======== DATA TO EXAMINE ========
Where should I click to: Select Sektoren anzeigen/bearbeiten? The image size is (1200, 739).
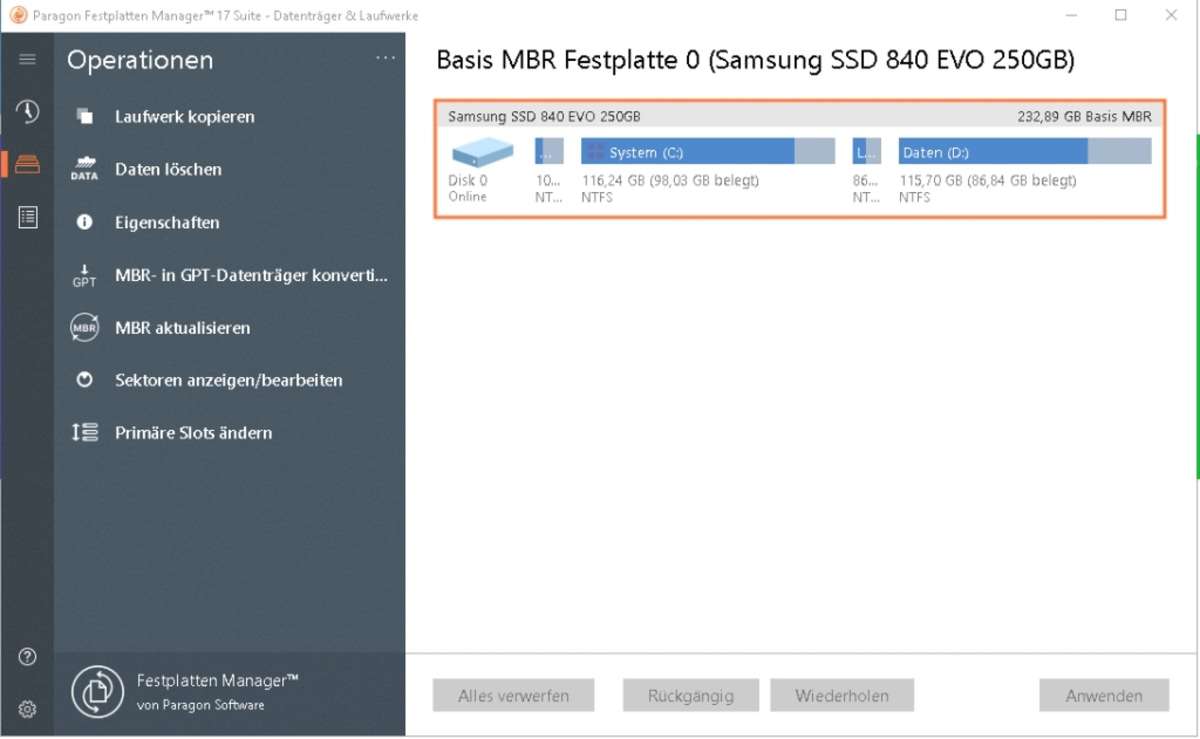(x=228, y=380)
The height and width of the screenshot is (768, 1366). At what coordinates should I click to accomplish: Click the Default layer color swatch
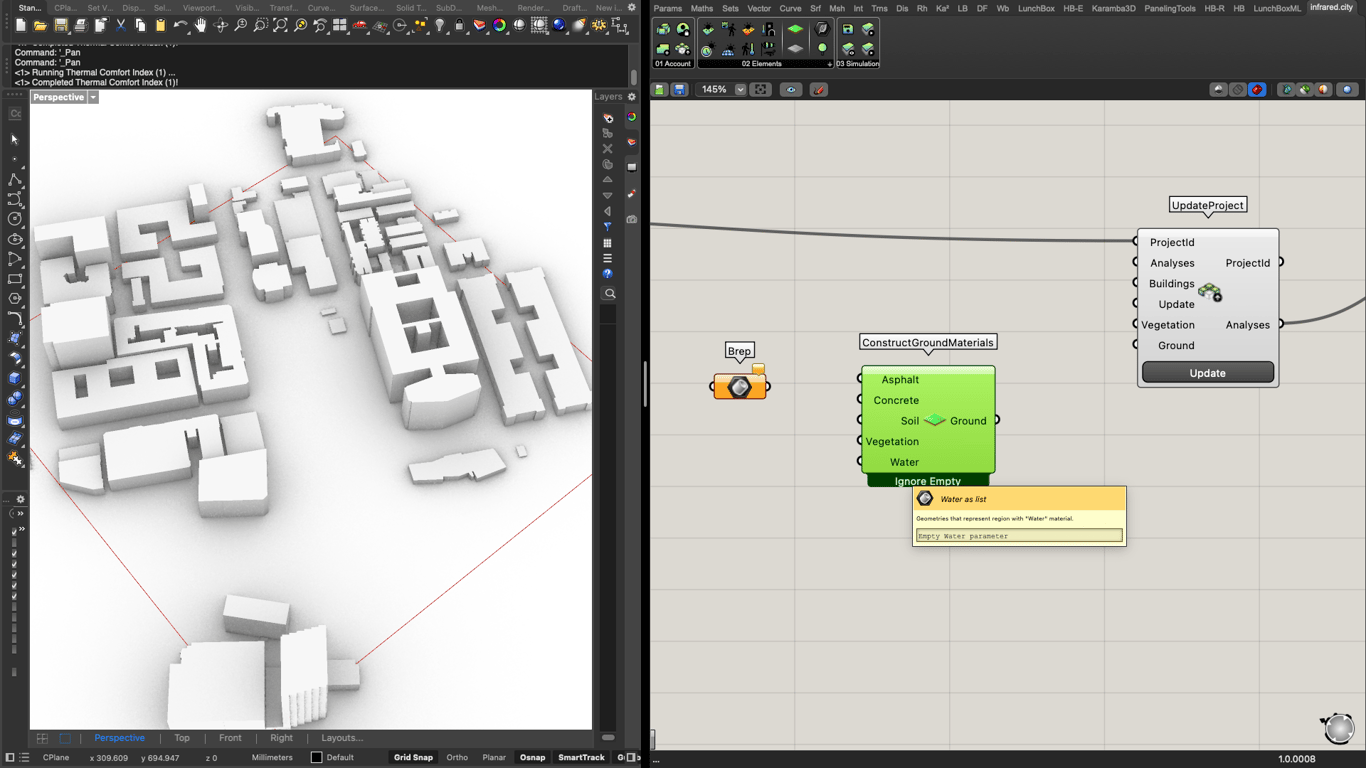317,757
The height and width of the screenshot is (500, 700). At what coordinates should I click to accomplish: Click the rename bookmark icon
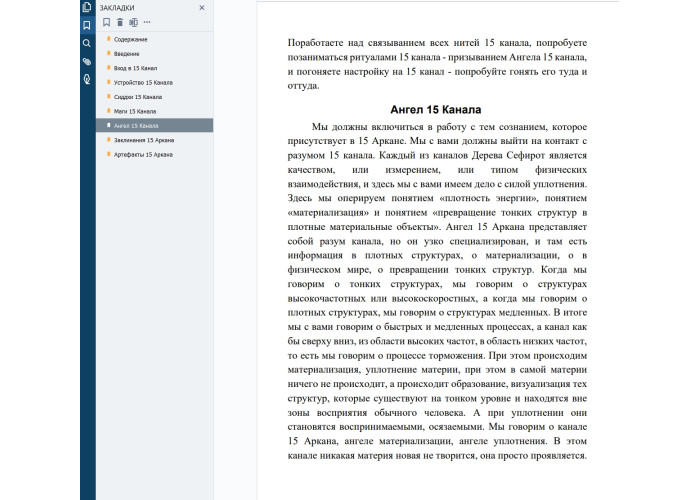point(133,22)
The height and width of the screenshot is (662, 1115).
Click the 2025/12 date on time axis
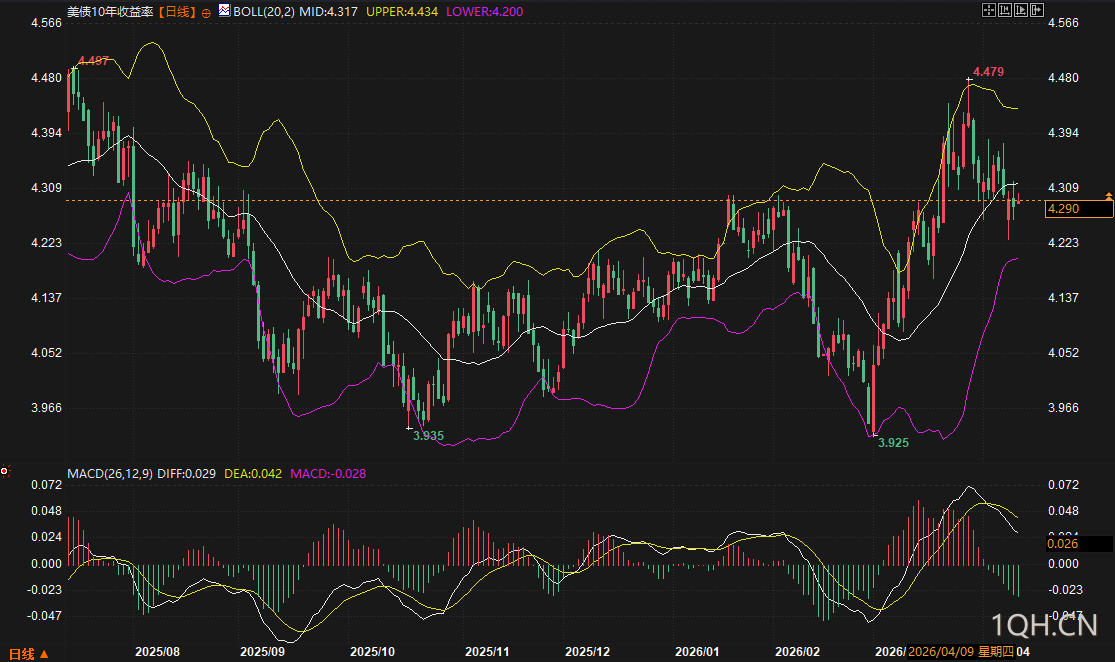point(587,652)
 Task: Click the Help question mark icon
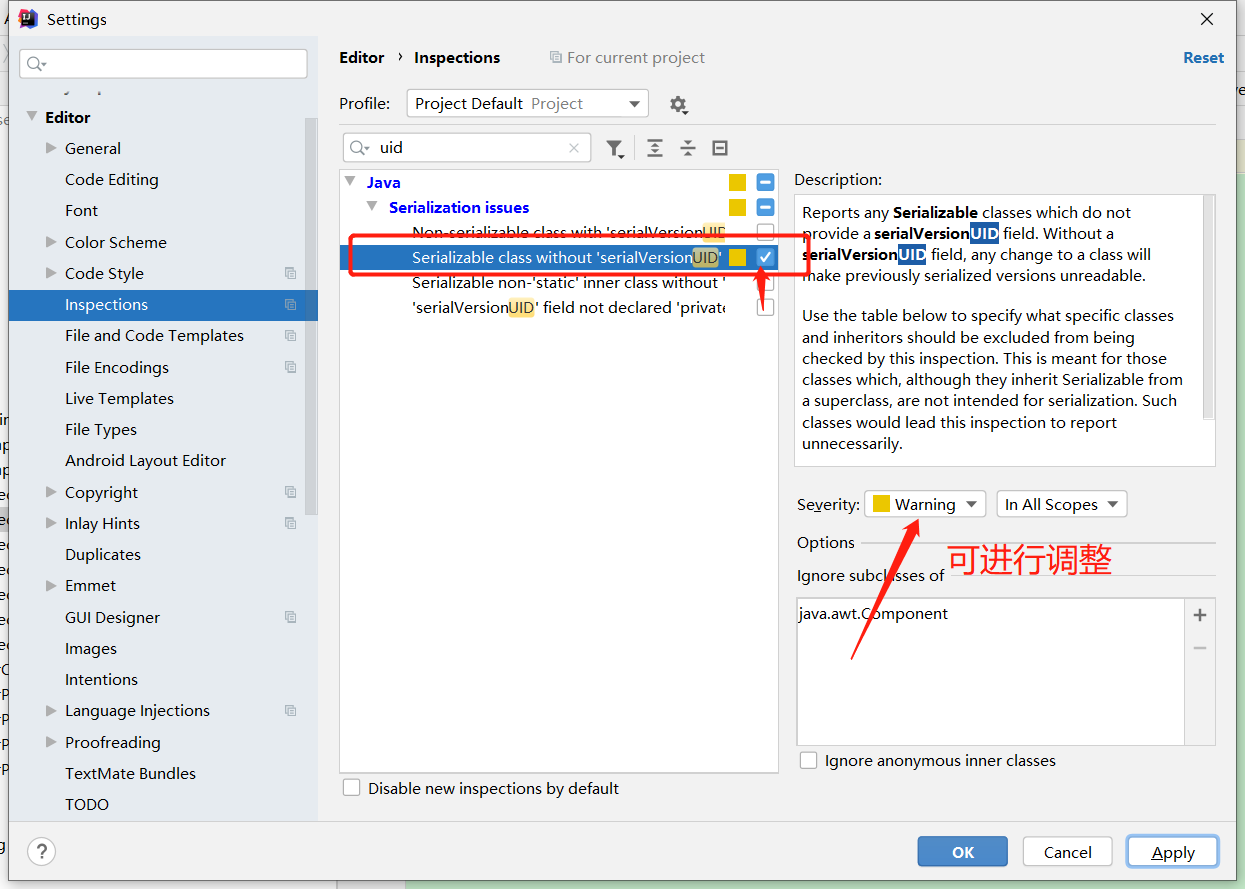tap(40, 851)
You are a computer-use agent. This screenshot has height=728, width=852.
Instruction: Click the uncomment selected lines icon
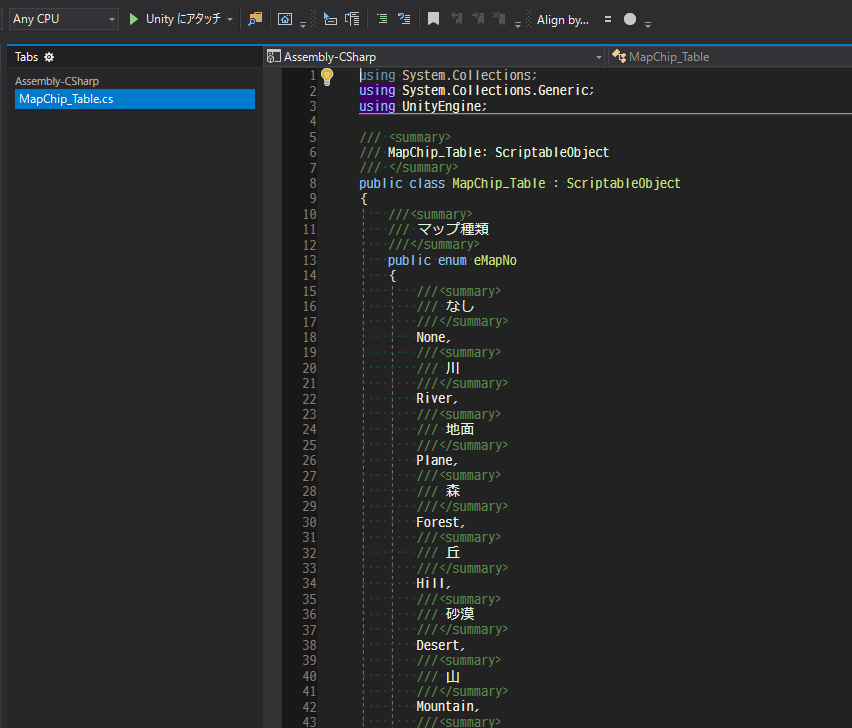(x=403, y=19)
========
## [TASK BRIEF]
From the line with "Task: Click the Help question mark icon" to the final line of the records, inclusive, set down the lines exactly and add nothing; leave every picture out.

## [EXERCISE RESPONSE]
 Task: Click the Help question mark icon
tap(40, 851)
You are a computer-use agent. This screenshot has height=728, width=852.
Instruction: Click the uncomment selected lines icon
(x=403, y=19)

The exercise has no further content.